Cost savings are unlikely. A new small PUD that has to build a new administrative structure loses the economies of scale that go with a bigger utility. We would be reinventing the wheel to create our own billing software, meter reading program, line maintenance department, conservation programs and so forth.
For example, residential customers of Orcas Power and Light Coop, in the San Juan Islands, pay a $25/month customer charge compared to Puget Sound Energy’s $6/month customer charge.
Which leads me to my next point.
Electric bills are more important than rates. Most of the talk has been about electric rates, but electric bills are what people care about.
Electric bills include two charges: the fixed “customer charge” mentioned above and the variable charge for energy use. Because the PUD will start with a huge amount of debt with relatively few customers, it is likely that the customer charge may be significant.
This means that no matter how careful you are about using electricity in your home or business, most of your electric bill will be the same every month. This creates little reward for investing in energy efficiency – the single most effective way to meet growing energy demands and climate protection goals.
Bonneville power is a limited resource.
Bonneville Power Administration has set aside a relatively small amount of low-cost power for new public utilities (about four times what Oak Harbor uses) – but that power has to be shared by all new PUDs in Washington, Oregon, Idaho and Western Montana.

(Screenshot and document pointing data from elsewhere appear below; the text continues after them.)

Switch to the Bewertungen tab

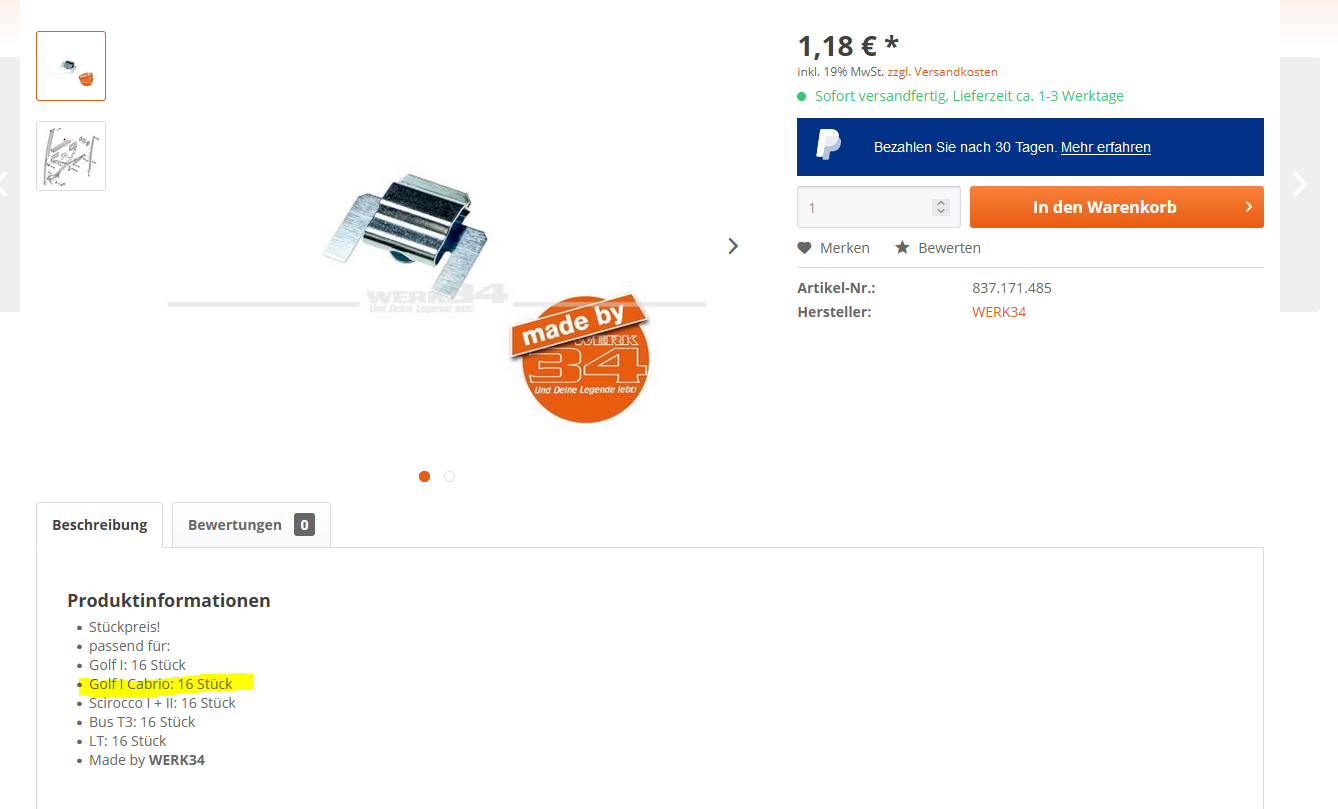(251, 525)
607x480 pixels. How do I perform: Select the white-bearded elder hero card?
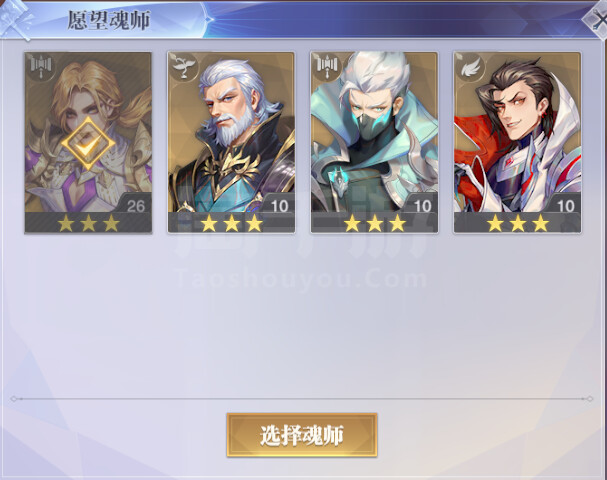click(x=231, y=142)

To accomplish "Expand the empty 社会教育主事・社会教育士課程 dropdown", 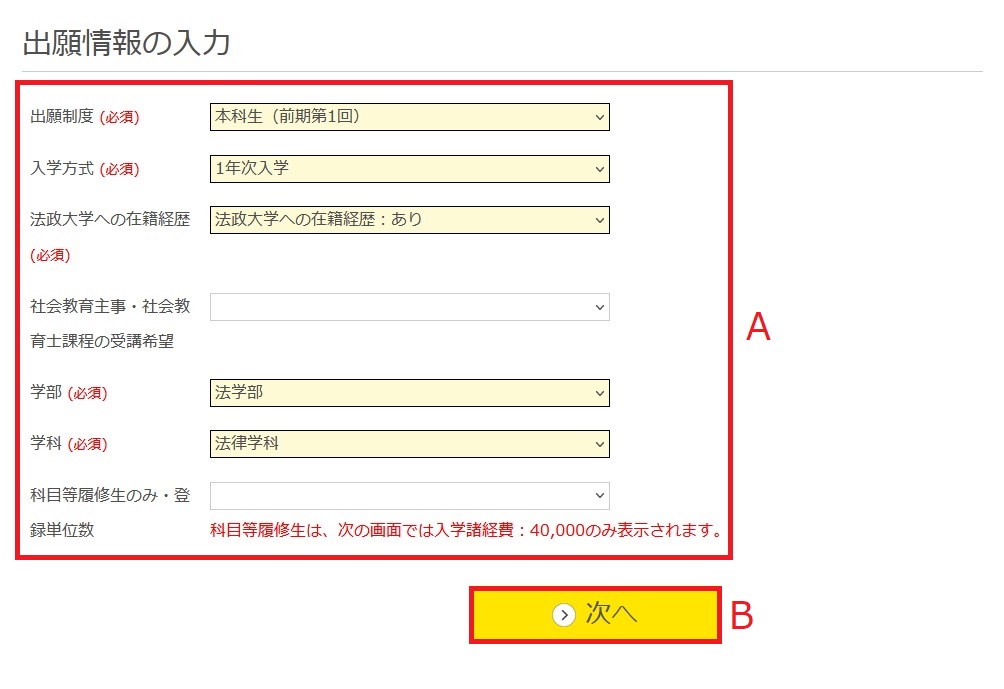I will [410, 307].
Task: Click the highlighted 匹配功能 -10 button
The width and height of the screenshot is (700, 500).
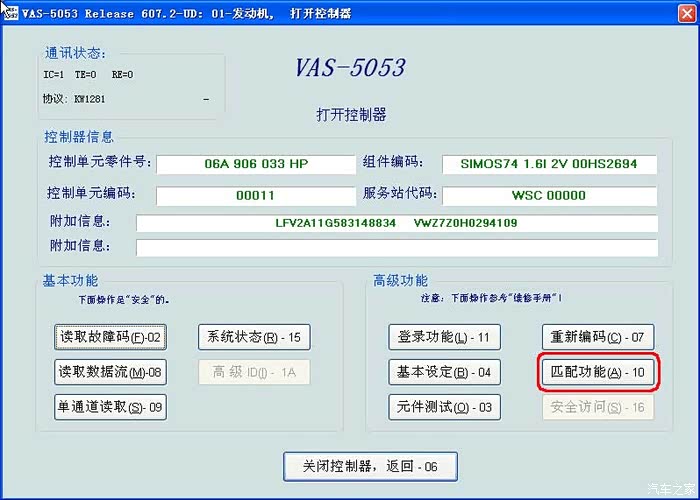Action: [x=599, y=372]
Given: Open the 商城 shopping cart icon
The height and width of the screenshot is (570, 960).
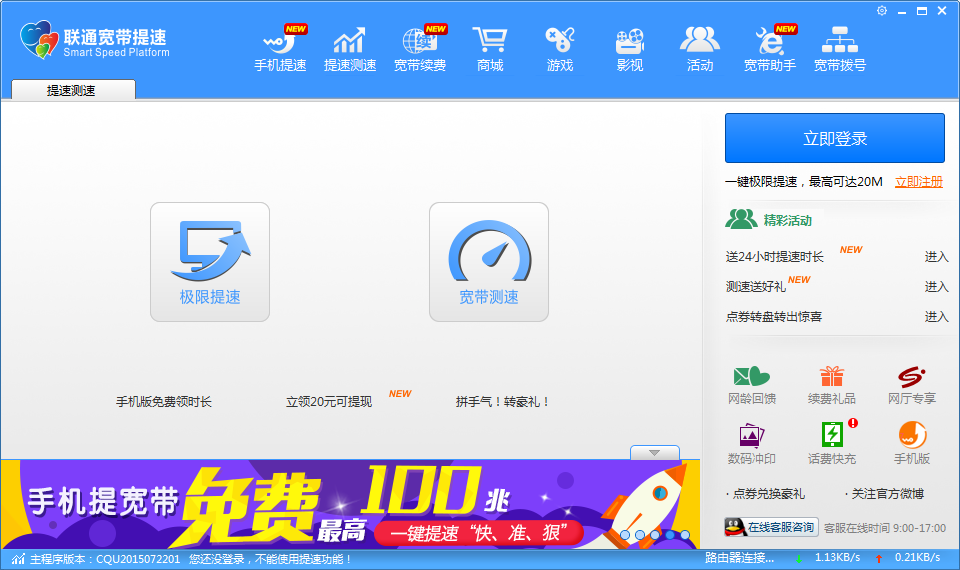Looking at the screenshot, I should pos(490,49).
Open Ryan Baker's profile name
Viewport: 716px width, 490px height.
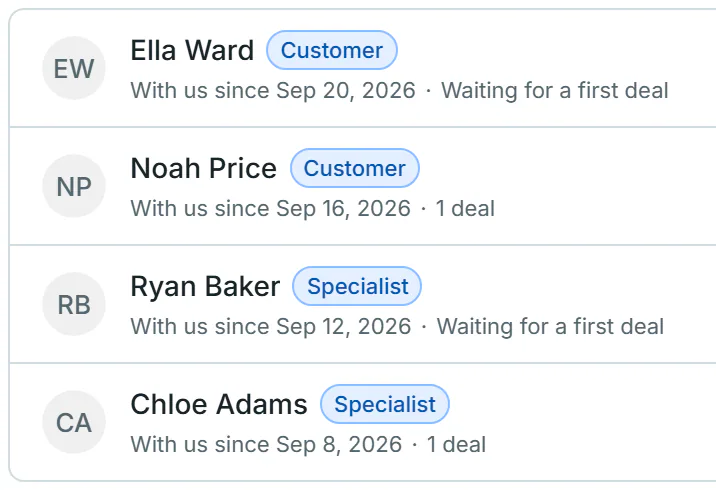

Where will the rest of our power come from? Just like financial markets, energy markets are highly volatile – a lesson Seattle City Light learned the hard way in 1999 when it almost went bankrupt.
Environmental concerns. Puget Sound Energy has one of the best energy conservation programs in the country; it pays up to 100 percent of the cost for energy conservation measures for commercial and residential customers.
Puget Sound Energy is also a national leader in renewable energy resources. Its Green Power Program is rated number seven out of 800 in the country by the National Renewable Energy Laboratory. Further, Puget Sound Energy owns and operates two large wind generation facilities and a large solar project and is actively engaged in policies, programs and regulations that reduce climate pollution. As a customer, these are policies that I think reflect our community values.
Governance. Just because Puget Sound Energy is an investor owned utility, doesn’t mean we are at the mercy of corporate moguls; we have access to the state Utility and Transportation Commission which is legally obligated to consider consumer interests. Commission members are appointed by the governor.
Puget Sound Energy, while far from perfect, is a regulated electric provider that encourages conservation and provides a green power option, at a price that is most likely lower than I’d pay with a new utility.
I prefer to spend my time and money pursuing guaranteed savings: efficiency and local distributed generation, both of which are supported by Puget Sound Energy.